I shrank back against the wall as he approached me.He dragged me to bed. I began to scream. He slapped me hard. He tore my shirt as I struggled beneath him. Then he raped me.
“Jesus, Funke why didn’t you tell me this?” My father said, after I had narrated my ordeal with Alex.
“And you wanted to walk down the aisle with him? I didn’t train a stupid daughter for goodness sake.”
Tears ran down my face. “I can’t believe I’m going to die soon. This was not what I planned for my future.”
My step mother smacked me up. “Stop talking like that! He might have contacted the disease after that day.”
Doctor Femi, my father’s best friend, pored over my test result. We were in his office, six pairs of eyes boring into his and waiting impatiently for the big blow. He looked up. His face read sadness. Then he stood up and approached me.

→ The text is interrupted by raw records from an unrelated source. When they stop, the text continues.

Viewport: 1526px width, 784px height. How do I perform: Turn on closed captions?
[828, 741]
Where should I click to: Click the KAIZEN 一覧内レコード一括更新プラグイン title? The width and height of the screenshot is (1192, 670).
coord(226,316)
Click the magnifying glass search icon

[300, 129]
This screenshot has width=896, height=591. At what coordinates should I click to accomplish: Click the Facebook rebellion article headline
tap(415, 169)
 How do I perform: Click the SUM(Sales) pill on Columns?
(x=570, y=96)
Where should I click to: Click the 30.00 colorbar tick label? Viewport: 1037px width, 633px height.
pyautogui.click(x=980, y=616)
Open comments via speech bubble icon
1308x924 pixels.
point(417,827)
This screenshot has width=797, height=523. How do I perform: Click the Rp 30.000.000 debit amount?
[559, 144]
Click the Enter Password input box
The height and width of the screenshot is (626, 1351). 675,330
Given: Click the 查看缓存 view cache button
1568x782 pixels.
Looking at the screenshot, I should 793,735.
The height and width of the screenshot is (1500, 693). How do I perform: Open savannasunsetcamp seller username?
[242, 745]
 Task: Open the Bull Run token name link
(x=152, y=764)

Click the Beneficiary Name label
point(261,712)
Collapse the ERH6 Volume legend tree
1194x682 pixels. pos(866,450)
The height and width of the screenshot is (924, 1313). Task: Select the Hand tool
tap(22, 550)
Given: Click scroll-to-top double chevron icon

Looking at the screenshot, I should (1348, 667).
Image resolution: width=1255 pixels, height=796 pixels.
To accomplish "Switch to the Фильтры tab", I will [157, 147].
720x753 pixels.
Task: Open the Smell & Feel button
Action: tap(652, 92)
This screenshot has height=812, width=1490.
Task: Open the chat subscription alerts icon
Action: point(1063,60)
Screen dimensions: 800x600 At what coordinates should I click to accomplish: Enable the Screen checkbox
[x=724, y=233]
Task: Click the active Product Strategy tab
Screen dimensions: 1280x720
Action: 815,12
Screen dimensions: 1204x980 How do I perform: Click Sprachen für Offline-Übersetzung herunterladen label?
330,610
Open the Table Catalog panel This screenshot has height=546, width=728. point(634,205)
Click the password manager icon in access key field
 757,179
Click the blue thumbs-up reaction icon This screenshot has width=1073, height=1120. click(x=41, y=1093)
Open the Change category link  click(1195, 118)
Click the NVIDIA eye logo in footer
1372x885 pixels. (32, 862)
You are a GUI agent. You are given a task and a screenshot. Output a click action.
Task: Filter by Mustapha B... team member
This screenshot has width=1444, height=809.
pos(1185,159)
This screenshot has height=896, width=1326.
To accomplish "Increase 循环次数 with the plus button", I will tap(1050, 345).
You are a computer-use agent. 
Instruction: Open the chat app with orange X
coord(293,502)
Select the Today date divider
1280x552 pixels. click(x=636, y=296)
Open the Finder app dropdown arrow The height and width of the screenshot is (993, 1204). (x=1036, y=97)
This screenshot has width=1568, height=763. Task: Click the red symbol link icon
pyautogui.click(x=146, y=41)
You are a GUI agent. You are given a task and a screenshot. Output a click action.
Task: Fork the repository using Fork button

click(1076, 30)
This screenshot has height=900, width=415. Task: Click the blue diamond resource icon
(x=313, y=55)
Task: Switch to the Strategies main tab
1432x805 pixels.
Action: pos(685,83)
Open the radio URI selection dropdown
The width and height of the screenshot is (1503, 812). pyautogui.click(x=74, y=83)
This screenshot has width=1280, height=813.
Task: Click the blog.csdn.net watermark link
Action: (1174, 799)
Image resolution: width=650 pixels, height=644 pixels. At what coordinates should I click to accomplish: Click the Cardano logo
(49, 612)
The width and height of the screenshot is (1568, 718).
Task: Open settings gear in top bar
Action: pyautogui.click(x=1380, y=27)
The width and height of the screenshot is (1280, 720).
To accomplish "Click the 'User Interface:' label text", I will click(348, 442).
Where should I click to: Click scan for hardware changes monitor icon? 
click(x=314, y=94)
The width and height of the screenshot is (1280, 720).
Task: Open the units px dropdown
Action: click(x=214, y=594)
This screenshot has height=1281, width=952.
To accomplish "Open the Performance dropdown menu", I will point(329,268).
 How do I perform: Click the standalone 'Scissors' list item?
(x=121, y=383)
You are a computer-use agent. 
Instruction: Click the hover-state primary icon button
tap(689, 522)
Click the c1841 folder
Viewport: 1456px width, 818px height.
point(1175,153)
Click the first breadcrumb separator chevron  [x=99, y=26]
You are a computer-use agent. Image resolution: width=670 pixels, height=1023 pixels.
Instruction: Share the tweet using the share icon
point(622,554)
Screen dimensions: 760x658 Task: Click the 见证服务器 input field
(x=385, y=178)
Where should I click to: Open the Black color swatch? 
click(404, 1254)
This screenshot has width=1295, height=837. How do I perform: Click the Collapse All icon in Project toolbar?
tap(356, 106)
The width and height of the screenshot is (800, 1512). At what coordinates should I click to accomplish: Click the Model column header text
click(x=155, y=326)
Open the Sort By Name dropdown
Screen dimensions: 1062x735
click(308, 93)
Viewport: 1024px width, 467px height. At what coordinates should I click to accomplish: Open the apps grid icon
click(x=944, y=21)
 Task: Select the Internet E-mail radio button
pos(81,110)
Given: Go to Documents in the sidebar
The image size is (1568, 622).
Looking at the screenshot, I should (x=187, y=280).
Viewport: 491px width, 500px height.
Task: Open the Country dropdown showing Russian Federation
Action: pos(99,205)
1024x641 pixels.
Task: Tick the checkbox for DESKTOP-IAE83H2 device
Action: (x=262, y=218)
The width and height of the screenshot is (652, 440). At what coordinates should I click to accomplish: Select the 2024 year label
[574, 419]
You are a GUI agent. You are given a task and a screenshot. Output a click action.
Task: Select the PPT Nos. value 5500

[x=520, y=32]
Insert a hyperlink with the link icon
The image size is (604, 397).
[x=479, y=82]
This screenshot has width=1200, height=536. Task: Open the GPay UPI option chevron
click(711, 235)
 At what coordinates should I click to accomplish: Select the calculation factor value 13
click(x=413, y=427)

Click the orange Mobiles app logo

The tears returned as I got up. My father bowed his head. My step mother held my hands.
Doctor Femi burst into laughter. “Negative!”
I was startled. My father snatched the paper from the Doctor and studied it carefully. He turned to me.
“I don’t care whether you have a job here. You are going to pack your things and follow us to Lagos tomorrow morning.”
Thank you Jesus, I muttered continuously as I ran out of the doctor’s office. I am never going to think of marriage for the rest of my life, I thought.
I looked up. Jerry, a friend from church, was standing in front of me.
“It’s negative.” I cried out, excitedly.
Jerry grinned. He held my hands and gazed into my eyes. “Funke, We are going to get through this phrase together.”
“I’ll be here to give you all the support you need.”
I nodded. The trio-My father, my step mother and Doctor Femi-were talking and laughing as they came out of the office.
“I have to go attend to some patients ok? I’ll give you a call.” Jerry said. I watched him walk away.
We are going to get through this phase together, I thought again as Dad drove out of the hospital.
The next day as we got set to leave for Lagos, the news reached us. Alex had been found dead in his bathroom with a gun in his hand.